山口雄也さんが亡くなって薄れたモチベーション

 この抜き書きとメモを書き続けてきたモチベーションは、「何らかの形で山口さんを励ましたい」というところにありました。
 山口さんやご著書について触れることは、私にとって、実はかなりのリスクを伴うことでもありました。「山口さんを励ましたい」という思いが、辛うじてリスクへの恐れを乗り越えさせてくれていたわです。亡くなられてしまうと、リスクを乗り越えるパワーがやはり少なくなってしまいました。
 闘病中の方の闘病記を紹介することが、なぜリスクになりうるのか。おそらく多くの方々には想像もつかないことでしょう。


障害者が生きていくということ

 私は障害当事者です。
 障害者の中では、しばしば「障害者は生き延びるために運動家になる」と言われています。これは事実です。障害者になると、生きて暮らすだけでいちいち「私にも基本的人権があるはずだ」という主張を繰り返す必要があります。さらに、そんな主張をした「罰」として見えない棒で殴られたり空気を薄くされたりするような思いをすることが連続します。それでも主張しなくては生きていけません。「黙っているから生きていけない」「黙っていないから生きていけない」の両方の圧力が存在する中で、「ああ辛うじて今日も死んでない」というような日々が続くことになります。よほど例外的に恵まれた障害者、あるいは例外的な獲得に成功した障害者でない限り、現在も大なり小なりこれが現実。

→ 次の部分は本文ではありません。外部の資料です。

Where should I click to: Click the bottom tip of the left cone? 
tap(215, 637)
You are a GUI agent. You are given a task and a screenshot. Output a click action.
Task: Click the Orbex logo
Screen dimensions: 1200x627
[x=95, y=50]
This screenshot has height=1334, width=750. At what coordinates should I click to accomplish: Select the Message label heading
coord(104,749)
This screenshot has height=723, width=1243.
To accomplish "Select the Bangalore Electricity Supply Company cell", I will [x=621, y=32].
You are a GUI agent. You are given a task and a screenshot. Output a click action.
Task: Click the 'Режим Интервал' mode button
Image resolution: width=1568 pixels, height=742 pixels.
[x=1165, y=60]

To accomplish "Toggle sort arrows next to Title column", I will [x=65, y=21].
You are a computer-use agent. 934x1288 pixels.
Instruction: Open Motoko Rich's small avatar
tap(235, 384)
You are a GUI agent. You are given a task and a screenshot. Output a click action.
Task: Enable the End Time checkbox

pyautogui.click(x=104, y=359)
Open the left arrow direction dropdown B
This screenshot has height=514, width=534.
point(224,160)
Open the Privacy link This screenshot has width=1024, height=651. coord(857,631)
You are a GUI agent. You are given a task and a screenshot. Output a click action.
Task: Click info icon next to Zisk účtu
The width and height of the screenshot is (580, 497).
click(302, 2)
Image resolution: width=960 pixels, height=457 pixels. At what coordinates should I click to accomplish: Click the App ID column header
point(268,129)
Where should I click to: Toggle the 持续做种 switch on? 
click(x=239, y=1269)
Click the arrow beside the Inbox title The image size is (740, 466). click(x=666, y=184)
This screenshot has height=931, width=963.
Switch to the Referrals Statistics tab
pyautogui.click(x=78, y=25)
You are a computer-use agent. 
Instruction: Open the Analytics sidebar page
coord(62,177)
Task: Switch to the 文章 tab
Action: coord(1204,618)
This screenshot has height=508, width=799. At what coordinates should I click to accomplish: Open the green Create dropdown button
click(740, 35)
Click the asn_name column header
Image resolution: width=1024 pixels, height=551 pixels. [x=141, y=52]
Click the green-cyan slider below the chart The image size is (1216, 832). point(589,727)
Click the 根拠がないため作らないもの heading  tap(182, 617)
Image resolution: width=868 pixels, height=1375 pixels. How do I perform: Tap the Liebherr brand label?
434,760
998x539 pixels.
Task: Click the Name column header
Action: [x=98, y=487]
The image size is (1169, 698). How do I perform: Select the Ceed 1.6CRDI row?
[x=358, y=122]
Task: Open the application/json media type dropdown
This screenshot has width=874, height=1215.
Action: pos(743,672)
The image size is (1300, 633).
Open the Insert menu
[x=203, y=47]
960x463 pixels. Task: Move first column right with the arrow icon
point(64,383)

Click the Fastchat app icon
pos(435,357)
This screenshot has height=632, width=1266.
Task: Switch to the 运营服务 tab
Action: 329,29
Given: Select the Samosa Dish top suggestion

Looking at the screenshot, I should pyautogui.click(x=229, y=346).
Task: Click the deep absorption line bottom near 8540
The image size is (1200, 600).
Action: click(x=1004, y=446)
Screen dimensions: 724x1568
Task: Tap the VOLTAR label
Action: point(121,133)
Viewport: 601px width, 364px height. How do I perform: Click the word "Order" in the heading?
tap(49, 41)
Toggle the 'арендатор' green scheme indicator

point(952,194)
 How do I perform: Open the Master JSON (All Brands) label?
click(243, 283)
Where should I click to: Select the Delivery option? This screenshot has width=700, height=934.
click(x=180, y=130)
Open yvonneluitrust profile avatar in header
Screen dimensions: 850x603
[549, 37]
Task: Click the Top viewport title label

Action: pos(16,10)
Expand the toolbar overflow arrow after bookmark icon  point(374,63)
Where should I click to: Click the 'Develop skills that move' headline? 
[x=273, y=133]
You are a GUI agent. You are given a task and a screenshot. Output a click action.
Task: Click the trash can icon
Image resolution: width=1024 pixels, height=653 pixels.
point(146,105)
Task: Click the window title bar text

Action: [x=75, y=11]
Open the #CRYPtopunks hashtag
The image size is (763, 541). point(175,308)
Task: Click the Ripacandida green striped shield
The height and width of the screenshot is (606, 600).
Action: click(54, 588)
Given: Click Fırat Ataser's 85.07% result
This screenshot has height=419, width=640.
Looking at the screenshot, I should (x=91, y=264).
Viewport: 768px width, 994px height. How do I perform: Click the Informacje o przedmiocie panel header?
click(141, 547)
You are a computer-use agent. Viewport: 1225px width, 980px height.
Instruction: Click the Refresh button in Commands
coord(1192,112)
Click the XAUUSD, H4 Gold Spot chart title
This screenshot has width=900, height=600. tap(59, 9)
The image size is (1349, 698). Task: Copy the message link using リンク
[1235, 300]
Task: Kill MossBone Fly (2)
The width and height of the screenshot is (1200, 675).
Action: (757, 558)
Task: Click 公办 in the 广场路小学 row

 障害者として生まれた人、あるいは障害者となった人にとって、既存の障害者運動や障害者コミュニティとつながることは「今日も死んでなくて生きて暮らせてる」という毎日を送るために必須です。日本の障害者運動は、特に身体障害に関しては、世界トップレベルの実績を積み重ねてきた存在でもあります。2000年以後は後退気味ではあるのですけど、それでも世界に誇るべき水準が今も維持されています。2020年以後は新型コロナの影響でさらに悲惨なことになっているのですが、それでも世界的には「まだマシ」な方かもしれないんですよね。


「生きるに値する命」の判断をしない論理

 障害者運動の論理の中では、障害者が生きるにあたって「どのような障害者であるか」ということを一切問わない原則です。そこを問題にすると、「この障害者は生きるに値しない」という判断をすることになります。その判断のラインは、引いたらおしまいです。いつか、そのラインが自分を「生きるに値しない」とするところに移動するかもしれないわけですから。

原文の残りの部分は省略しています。